CHATHAM–The Town Board has scheduled a public hearing on the proposed new zoning law for Thursday, May 23 at 6 p.m. at the Tri-Village Fire House in Old Chatham.
The most updated proposed law is online at chathamnewyork.us/government/zoning, the town’s website.
This is not the first public hearing the board has held on the proposed zoning law. Last August, September and March the board held hearings on versions of this proposal and heard from several residents about the new regulations on short-term rentals. There are no regulations in the current town zoning law about short-term rentals, like properties offered on Airbnb and other websites.
The board began updating the town zoning laws in 2009, after the town’s Comprehensive Plan was passed. About two years ago, a committee was formed to review the zoning code and make changes and the board hired Nan Stolzenburg as town planning consultant.

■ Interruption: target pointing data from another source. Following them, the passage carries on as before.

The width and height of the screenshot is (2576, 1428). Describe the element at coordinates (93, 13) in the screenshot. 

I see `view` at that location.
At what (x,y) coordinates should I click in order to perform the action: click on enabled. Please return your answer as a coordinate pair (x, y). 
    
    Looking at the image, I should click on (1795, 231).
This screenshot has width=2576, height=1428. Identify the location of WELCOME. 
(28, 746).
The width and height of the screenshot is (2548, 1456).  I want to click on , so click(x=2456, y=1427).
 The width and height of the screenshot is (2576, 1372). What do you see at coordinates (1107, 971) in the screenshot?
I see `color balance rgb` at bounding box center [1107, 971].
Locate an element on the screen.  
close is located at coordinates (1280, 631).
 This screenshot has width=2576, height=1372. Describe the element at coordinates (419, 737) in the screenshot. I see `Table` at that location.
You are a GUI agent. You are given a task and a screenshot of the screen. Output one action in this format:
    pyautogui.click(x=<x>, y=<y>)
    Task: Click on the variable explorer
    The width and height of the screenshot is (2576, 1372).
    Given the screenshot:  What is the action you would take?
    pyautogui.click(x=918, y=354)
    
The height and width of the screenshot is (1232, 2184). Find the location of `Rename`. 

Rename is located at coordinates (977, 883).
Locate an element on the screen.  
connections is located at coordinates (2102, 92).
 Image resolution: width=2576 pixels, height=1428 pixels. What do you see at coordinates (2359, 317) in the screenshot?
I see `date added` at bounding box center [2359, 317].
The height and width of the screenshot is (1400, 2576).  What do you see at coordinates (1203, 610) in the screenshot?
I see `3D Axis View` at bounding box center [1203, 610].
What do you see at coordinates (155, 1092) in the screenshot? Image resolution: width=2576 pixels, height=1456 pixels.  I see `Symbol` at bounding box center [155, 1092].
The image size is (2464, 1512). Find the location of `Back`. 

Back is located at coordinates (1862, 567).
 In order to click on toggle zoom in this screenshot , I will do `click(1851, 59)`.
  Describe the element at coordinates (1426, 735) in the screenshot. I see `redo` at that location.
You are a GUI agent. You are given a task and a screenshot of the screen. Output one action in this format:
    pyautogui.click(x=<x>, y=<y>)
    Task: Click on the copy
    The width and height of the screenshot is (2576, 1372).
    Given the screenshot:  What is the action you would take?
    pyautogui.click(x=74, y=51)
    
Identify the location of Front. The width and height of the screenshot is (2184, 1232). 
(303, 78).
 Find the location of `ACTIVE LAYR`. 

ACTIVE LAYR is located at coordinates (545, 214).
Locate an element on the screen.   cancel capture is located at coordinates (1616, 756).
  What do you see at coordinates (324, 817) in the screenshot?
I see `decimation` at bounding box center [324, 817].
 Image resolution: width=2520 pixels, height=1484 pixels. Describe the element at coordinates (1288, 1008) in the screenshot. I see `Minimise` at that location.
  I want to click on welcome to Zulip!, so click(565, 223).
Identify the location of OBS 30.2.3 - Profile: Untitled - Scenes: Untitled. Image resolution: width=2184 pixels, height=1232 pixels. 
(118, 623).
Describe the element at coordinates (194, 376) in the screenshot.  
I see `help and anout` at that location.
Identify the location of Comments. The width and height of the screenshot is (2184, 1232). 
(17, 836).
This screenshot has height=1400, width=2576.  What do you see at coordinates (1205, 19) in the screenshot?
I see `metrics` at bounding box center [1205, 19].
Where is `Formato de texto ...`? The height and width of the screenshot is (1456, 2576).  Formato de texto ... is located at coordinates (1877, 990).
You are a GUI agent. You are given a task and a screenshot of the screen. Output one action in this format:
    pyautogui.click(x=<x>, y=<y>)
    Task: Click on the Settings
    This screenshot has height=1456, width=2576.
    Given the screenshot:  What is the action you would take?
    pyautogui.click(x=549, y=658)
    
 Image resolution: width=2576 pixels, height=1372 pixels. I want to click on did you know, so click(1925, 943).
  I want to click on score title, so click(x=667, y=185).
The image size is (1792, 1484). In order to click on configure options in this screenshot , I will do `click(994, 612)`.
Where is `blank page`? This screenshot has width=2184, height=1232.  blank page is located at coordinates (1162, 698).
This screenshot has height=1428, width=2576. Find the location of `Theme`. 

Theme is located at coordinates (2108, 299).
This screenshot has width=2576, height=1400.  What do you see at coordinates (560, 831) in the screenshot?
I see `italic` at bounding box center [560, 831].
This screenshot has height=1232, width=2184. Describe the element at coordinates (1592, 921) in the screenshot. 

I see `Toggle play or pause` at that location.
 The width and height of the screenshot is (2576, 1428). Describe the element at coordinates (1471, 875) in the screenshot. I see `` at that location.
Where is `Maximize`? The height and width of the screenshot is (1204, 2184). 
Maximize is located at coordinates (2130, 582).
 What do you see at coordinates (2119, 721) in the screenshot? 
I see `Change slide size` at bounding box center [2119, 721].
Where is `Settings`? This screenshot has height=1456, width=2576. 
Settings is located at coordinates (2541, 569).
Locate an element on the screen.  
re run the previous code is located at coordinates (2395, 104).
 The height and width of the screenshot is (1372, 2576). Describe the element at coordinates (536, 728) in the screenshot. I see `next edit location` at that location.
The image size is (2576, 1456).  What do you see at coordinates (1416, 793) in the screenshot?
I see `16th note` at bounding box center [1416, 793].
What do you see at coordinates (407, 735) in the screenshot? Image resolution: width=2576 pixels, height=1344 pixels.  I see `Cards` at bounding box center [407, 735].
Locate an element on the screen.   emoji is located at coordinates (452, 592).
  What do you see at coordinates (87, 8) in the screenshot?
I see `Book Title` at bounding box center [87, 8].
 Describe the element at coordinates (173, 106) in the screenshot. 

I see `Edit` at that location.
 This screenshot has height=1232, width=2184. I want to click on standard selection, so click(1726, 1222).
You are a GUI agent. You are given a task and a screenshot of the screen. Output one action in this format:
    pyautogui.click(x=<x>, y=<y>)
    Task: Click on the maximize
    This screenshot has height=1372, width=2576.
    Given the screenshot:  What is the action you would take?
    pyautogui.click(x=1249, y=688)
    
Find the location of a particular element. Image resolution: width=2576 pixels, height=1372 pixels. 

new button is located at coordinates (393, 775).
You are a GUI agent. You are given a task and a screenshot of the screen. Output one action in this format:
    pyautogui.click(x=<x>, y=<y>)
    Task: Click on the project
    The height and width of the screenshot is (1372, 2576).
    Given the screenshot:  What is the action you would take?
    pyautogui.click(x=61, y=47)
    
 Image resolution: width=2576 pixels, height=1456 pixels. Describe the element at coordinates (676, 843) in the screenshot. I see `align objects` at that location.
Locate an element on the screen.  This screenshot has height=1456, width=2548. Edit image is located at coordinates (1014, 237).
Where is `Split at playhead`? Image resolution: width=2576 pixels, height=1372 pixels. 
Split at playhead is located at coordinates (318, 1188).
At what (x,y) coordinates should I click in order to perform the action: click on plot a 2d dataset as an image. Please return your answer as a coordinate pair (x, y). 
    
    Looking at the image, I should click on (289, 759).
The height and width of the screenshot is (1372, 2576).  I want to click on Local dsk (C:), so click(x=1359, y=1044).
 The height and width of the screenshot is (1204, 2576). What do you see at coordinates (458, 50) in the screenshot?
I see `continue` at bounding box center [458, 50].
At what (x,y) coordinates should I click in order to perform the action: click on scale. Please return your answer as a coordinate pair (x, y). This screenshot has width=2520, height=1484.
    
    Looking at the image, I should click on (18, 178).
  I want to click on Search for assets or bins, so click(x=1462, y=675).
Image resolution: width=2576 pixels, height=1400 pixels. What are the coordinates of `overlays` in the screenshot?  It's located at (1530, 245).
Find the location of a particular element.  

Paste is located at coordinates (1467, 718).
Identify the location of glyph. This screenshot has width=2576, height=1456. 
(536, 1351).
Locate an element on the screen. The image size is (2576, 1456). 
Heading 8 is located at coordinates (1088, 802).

The board presented a zoning document with major changes and updates to the public in the summer of 2018.
But since then the board has heard from many residents, business owners and people who own property in the town, who have spoken at meetings and workshops about the short-term rental issue. Since the last three public hearings, the proposal has been changed. At one point limits were set on the amount of days owners could rent out their properties on a short-term basis and a residency requirement was added and changed.
At a workshop meeting in April, the board changed the short-term rental section of the law to allow property owners to rent out their properties for up to 30 days a year without having to meet a residency requirement. To rent out a property 31 days or more a year, that property would have to be the owner’s “domicile.”
According to the latest proposal on the website, a short-term rental is now defined as “the use of a residential home where by all or part of the home is rented by the property owner to tenants for consecutive periods of less than 31 days.”
In the proposed law, the board added the definition of a domicile, defining it as “A person’s fixed, permanent, and principal home for legal purposes and which is physically occupied by the owner for the purposes of living there at least 160 days per calendar year. For the purposes of this definition, ‘Domicile’ is distinct and different from ‘residence.’ As is often noted by courts and commentators, a person may have many residences, but can have only one domicile.”
Under the definition of short-term use, the proposed law says that to rent out a property for more than 30 days a year, the property must be the owner’s domicile.
Once the over-30-days rules apply, the proposal specifies requirements, depending on how many rooms are rented out and the type of permit a property owner needs from the town in order to offer short-term rentals. In some cases an owner would have to obtain a special use permit, in others only a site plan review would be required.
“For all classes of short‐term rentals and investment properties used for rental uses, before a short‐term rental permit is issued, there shall be an initial safety inspection conducted by [the Code Enforcement Officer] to determine whether property to be rented is in compliance with the Zoning Law and all other applicable provisions of the Town Code, the New York State Uniform Fire Prevention and Building Code and any New York State Code Supplements,” according to Section Z of the proposed law.
At the board workshop meeting May 2, board members discussed with Ms. Stolzenburg and John Lyons, the town’s attorney for land use, the steps needed to move the proposal to a vote. The latest changes have been extensive enough that the newest version of the proposed law has to be reviewed again by the county Planning Board, as well as the town Planning Board, and the town has to hold another public hearing.
The board also reviewed the timeline for completing the environmental review required by the State Environmental Quality Review Act (SEQRA).
As for changes to the law, Mr. Lyons told the board that besides changing the short-term rental section, “we did a little bit more clean-up.” He said they also “spiffed up the definitions.”
He stressed that having a final draft of the proposed law “is step one of the official process of adoption” but he said that changes could be made to the law after the public hearing.
Ms. Stolzenburg talked to the board about the SEQRA review. The board will be reviewing the proposed law for small or large environmental impacts. Mr. Lyons pointed out that they are looking at environmental issues not economic ones.
“Pure economic impacts don’t have a place in the SEQRA review,” he told the board.
Copies of the proposed law that will be discussed at the public hearing are also available at Town Hall on Route 295 and at the North Chatham Library.
The Tri-Village Fire House is at 111 County Route 13. The public hearing starts at 6 p.m. May 23.